Two hundred years ago, Percy Bysshe Shelley made a tour of Europe with his lover and future wife Mary Wollstonecraft Godwin and her step-sister Claire Clairmont, who was pregnant with Lord Byron’s child. Their sojourn in the Alps quickly become notorious for two reasons: one night in June, the group challenged each other to write the scariest horror story, and the first seeds of the novel Frankenstein were sown. And the following month, on 23 July 1816 Shelley caused a scandal by publicly declaring himself an atheist when signing the visitors’ book at the Hôtel de Londres in Chamonix. The offending page from that hotel visitors’ book has just resurfaced in the Wren Library as part of a new bequest.
The visitors’ book was ruled with several columns, allotted to date, name, place of birth, and the starting-point and destination of the visitor’s journey. Shelley entered his name on 23 July 1816, born in Sussex and travelling from London ‘à l’Enfer’ – to Hell. In the space for comments, where an earlier visitor has commented on the divine majesty of the Alps, Shelley writes, in Greek, ‘eimi philanthropos, demokratikos, atheos te’: ‘I am a lover of mankind, a democrat and an atheist’. A later visitor wrote beneath this a verse from the Psalms: ‘The fool hath said in his heart, There is no God’.

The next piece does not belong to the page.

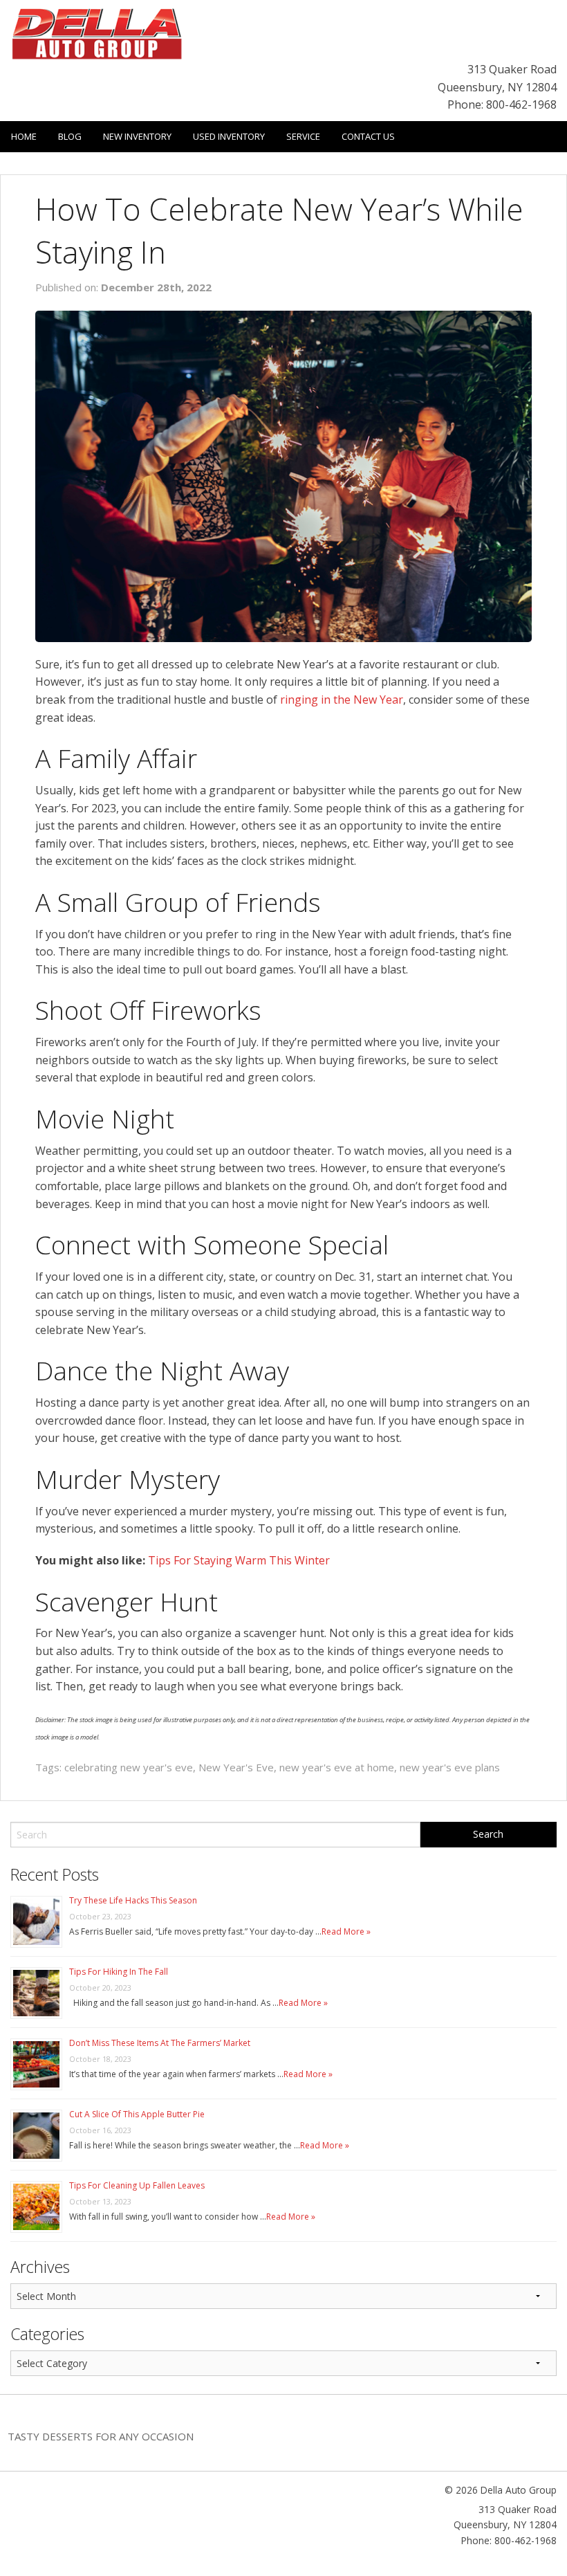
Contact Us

Shelley’s public declaration of atheism in this book quickly became infamous, and many came to the hotel in order to inspect the book. Underneath Shelley’s name is written ‘Mad. M. W. G.’ – Madame Mary Wollstonecraft Godwin, the future Mary Shelley – and a further name, now crossed out, was Claire Clairmont. It was very likely to have been Byron who underlined Shelley’s name along with ‘the fool’ in the Greek text, in order to vent his frustration at Shelley’s outrage, and who crossed out Claire Clairmont’s name. A later visitor cut this page out of the visitors’ book, and it found its way into the collection of Richard Monckton Milnes, the remarkable Victorian MP and bibliophile whose library was recently bequeathed to Trinity College by his grand-daughter Mary, Duchess of Roxburghe. Several very rare Shelley editions are included in the bequest, and this page had been pasted inside the front cover of his epic poem The Revolt of Islam.
Before they arrived at the the hotel in Chamonix, Shelley had taken Mary Godwin and Claire Clairmont to visit Lord Byron at the Villa Diodati by Lake Geneva, where he was staying with his personal physician, John William Polidori. On one night in June 1816, Byron challenged each member of the group to write a ghost story. Polidori’s efforts were later expanded into The Vampyre, the first vampire novel, and Mary Godwin’s story was published in 1818 as Frankenstein; or, The Modern Prometheus. This page shows the first appearance of Frankenstein’s monster, in the Alps.
Shelley returned to England in the autumn of 1816. The following year he began work on an epic poem inspired by his observations of the French Revolution. First published as Laon and Cythna, the work became better known in its revised version as The Revolt of Islam, and is a highly sophisticated parable of revolutionary idealism. Shelley drafted much of the text on a boat on the Thames near Marlow in Buckinghamshire. Trinity College Library houses one page from the neat copy which Shelley prepared for his printer, showing part of Canto IX. It forms part of a substantial collection of autographs, the Cullum Collection. Laon and Cythna was quickly withdrawn after publication, amid fears of prosecution for blasphemy, and was reissued with a new title and many altered lines in 1817.